Possible treatment for tinnitus? 4 fascinating Frontiers articles you may have missed

By Colm Gorey, Science Communications Manager

Image: Shutterstock.com

At Frontiers, we bring some of the world’s best research to a global audience. But with tens of thousands of articles published each year, many often fly under the radar. Now, as part of new series each month, Frontiers will highlight just some of those amazing papers you may have missed.

1: New treatment for tinnitus shows promise for further study

More than 10% of the world’s population is estimated to live with a condition called tinnitus, where a range of sounds ranging from ringing to buzzing are heard in the ears that never goes away. While ranging in severity, between 0.5% and 3% of people diagnosed with it say their quality of life is impacted, with no known cure.

However, researchers in South Korea have published a paper in Frontiers in Neuroscience putting forward hopeful findings that suggest a new treatment method could be possible for subacute and chronic tinnitus.

The small study saw 55 patients undergo repeated nerve blocks after stimulation of the trigeminal and facial nerves to modulate the auditory and non-auditory nervous systems via the vestibulocochlear cranial nerve pathways.

In more than 87.5% of patients, tinnitus disappeared or had significantly reduced by the end of the treatment. The researchers hope that further, larger trials will confirm their findings and also eliminate any potential for a placebo effect having influenced the results.

Article link : https://www.frontiersin.org/articles/10.3389/fnins.2022.758575/full

2: Major expansion of marine forests in a warmer Arctic

The climate crisis is accelerating a major expansion of marine forests in a warming Arctic, according to a recent study published to Frontiers in Marine Science.

Researchers based in Denmark, Portugal, and Saudi Arabia warned that accelerating warming and associated loss of sea ice are expected to promote the expansion of coastal marine forests (macrophytes) along the massive Arctic coastlines. Yet, this region has received much less attention compared to other global oceans.

Their models projected major expansions of Arctic macrophytes between 69,940 sq km and 123,360 sq km, depending on the climate scenario, with polar distribution limits shifting northwards by up to 1.5 latitude degrees at 21.81km per decade.

Such expansions in response to changing climate will likely elicit major changes in biodiversity and ecosystem functions in the future Arctic. Expansions are, however, less intense than those already realized over the past century, indicating an overall slowing down despite accelerated warming as habitats become increasingly occupied.

Article link : https://www.frontiersin.org/articles/10.3389/fmars.2022.850368/full

3: Ancient ancestors never changed their tools, despite living through 200,000 years of enormous environmental change

The Oldowan – one of the oldest stone tools – represents the earliest recurrent evidence of human material culture and one of the longest-lasting forms of technology. Its appearance across the African continent amid the Plio-Pleistocene profound ecological transformations, and posterior dispersal throughout the Old World is at the foundation of hominin technological dependence.

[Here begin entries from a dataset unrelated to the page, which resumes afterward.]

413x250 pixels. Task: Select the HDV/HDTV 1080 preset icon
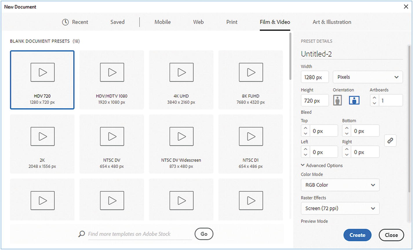click(112, 72)
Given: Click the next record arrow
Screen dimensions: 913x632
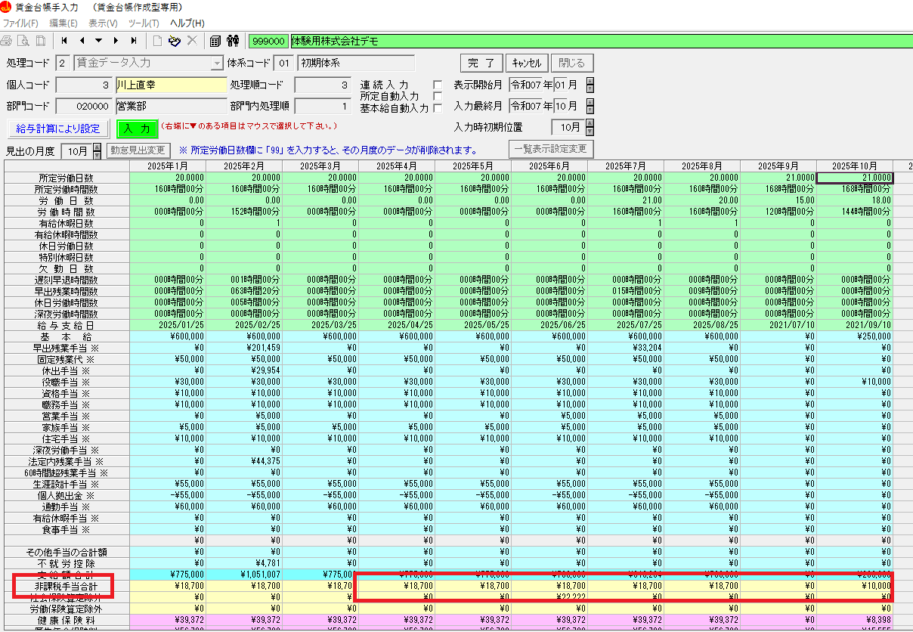Looking at the screenshot, I should coord(116,41).
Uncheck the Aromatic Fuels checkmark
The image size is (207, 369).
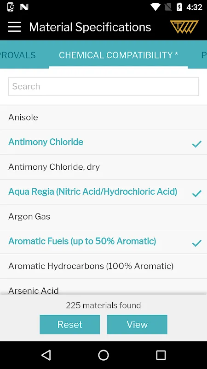point(197,243)
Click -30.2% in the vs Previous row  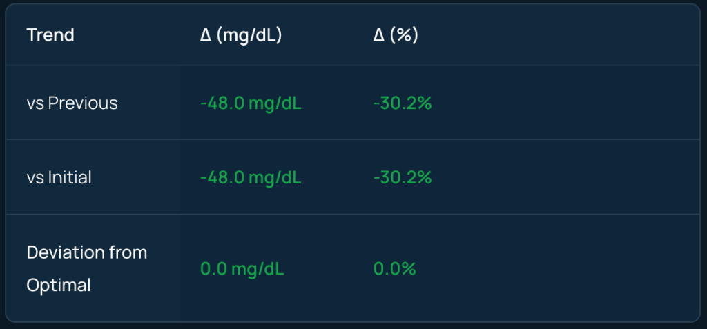(x=403, y=103)
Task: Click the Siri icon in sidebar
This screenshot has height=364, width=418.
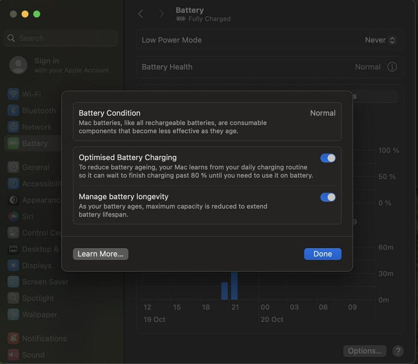Action: click(13, 216)
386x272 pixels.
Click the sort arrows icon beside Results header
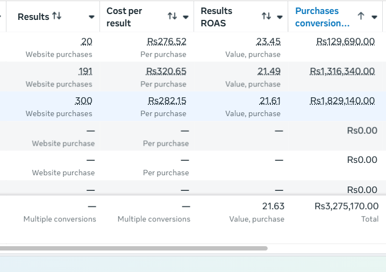(56, 17)
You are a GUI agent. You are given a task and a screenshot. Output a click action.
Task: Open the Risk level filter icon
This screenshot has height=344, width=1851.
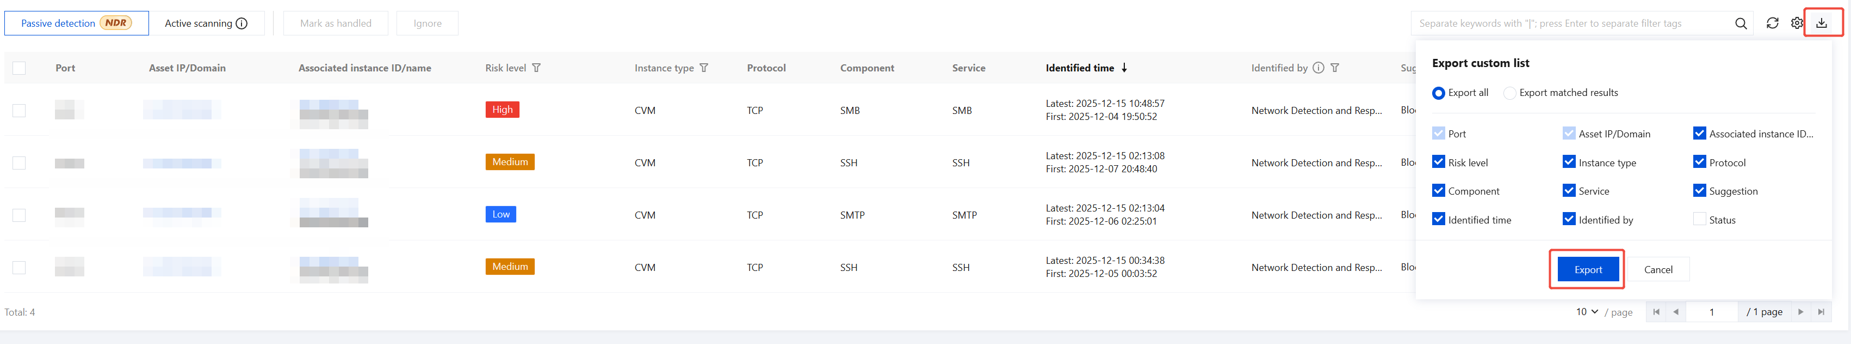coord(536,68)
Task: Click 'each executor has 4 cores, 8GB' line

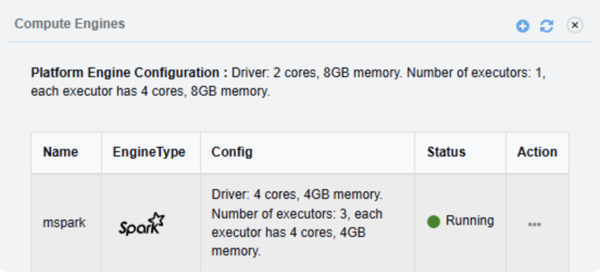Action: [x=150, y=91]
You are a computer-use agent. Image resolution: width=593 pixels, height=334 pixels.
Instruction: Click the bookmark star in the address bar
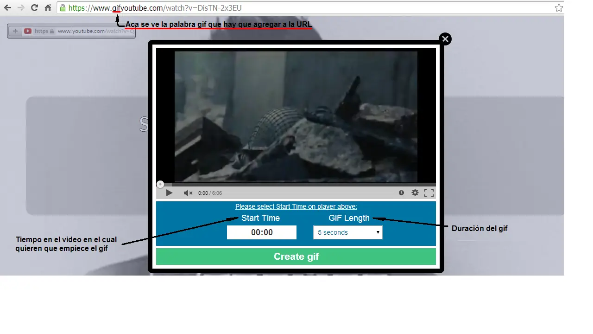[559, 7]
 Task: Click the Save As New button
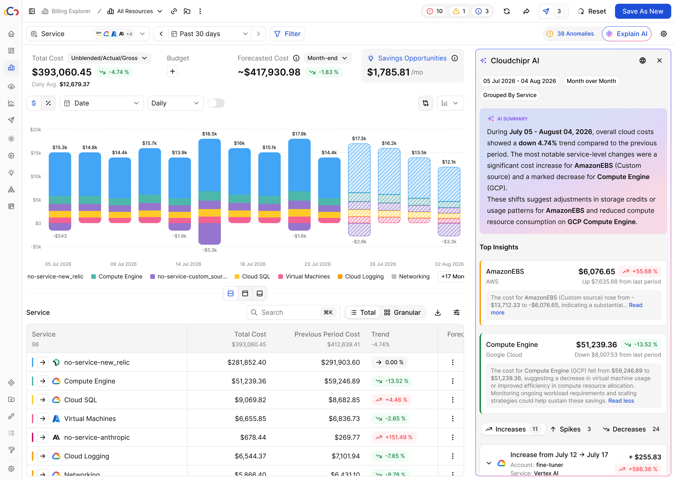(x=642, y=11)
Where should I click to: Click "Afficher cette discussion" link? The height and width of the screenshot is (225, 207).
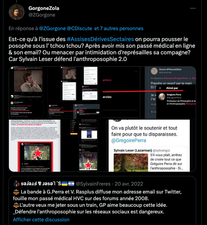click(x=41, y=220)
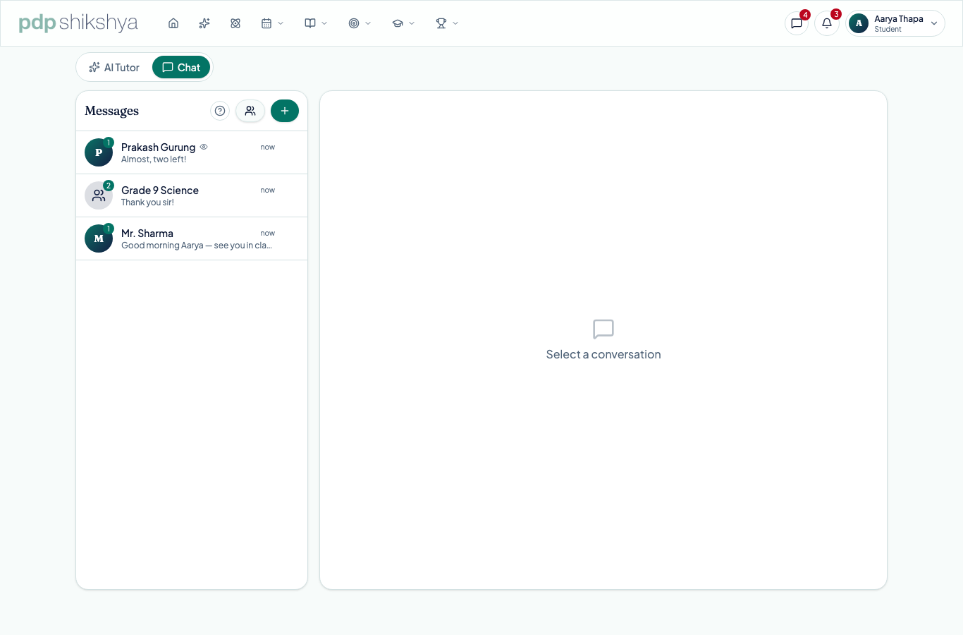963x635 pixels.
Task: Expand the graduation cap dropdown
Action: [403, 23]
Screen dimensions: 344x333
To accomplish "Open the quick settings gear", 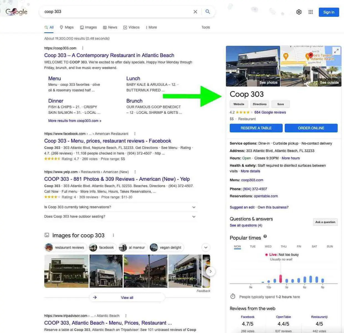I will (299, 12).
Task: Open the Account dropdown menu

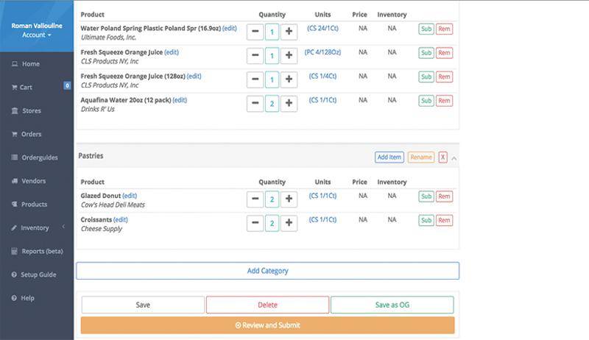Action: click(36, 35)
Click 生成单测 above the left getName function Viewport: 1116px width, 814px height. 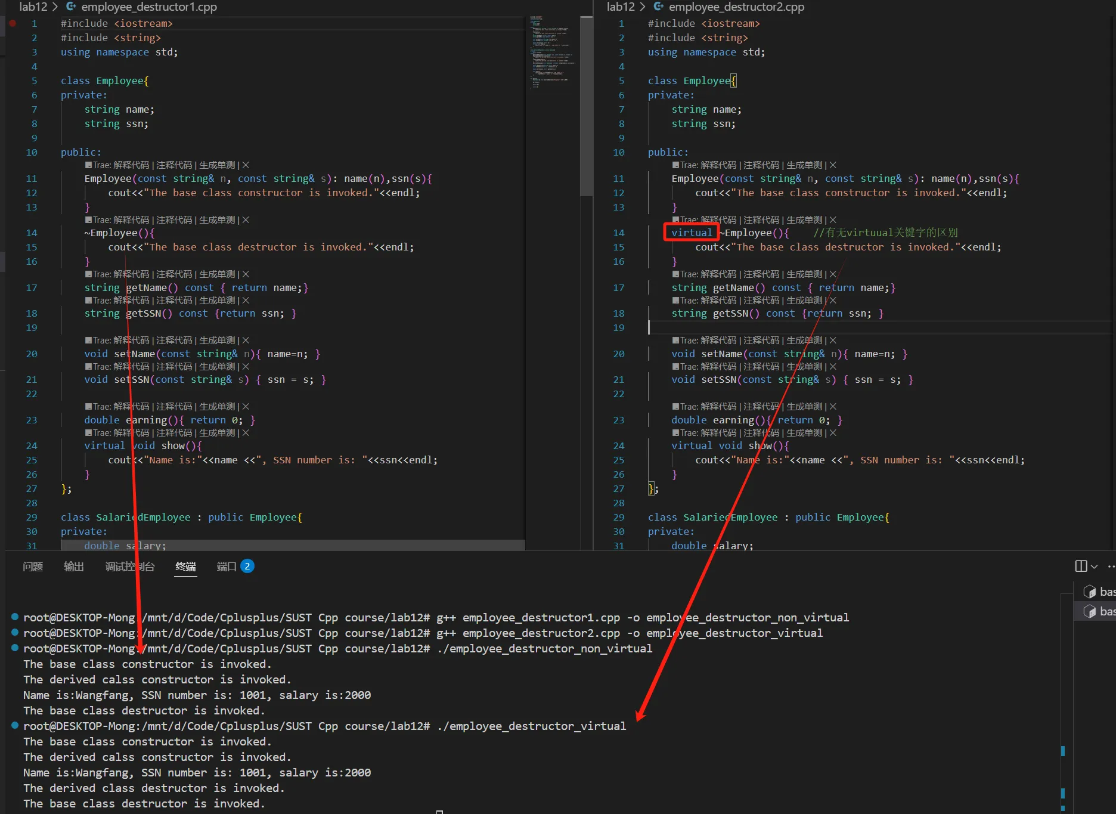point(217,274)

In a recent study published to Frontiers in Ecology and Evolution, an international team of researchers analyzed tools from a recently discovered archeological site called Ewass Oldupa in Tanzania.

The team’s results indicated that hominins overcame major ecological challenges while relying on technological strategies that remained essentially unchanged. This highlights the Oldowan efficiency, as its basic set of technological traits was able to sustain hominins throughout multiple environments.

Article link: https://www.frontiersin.org/articles/10.3389/fevo.2022.788101/full

4: Creation and Validation of the Japanese Cute Infant Face (JCIF) Dataset

What makes someone ‘cute’? A team of researchers in Japan recently published an article to Frontiers in Psychology on a dataset they created of Japanese infant faces aimed to help scientists understand what drives our perception of what cute means.

Simply called the Japanese Cute Infant Face (JCIF) database, the researchers said it can be a useful tool for future research in this field. Despite increasing interest in cuteness research, there has been no specialized dataset of infant faces created, partly because of the portrait rights problem.

Among its findings, the team said the results showed that young men had poorer sensitivity to cuteness differences in infant faces than older men and women of any age.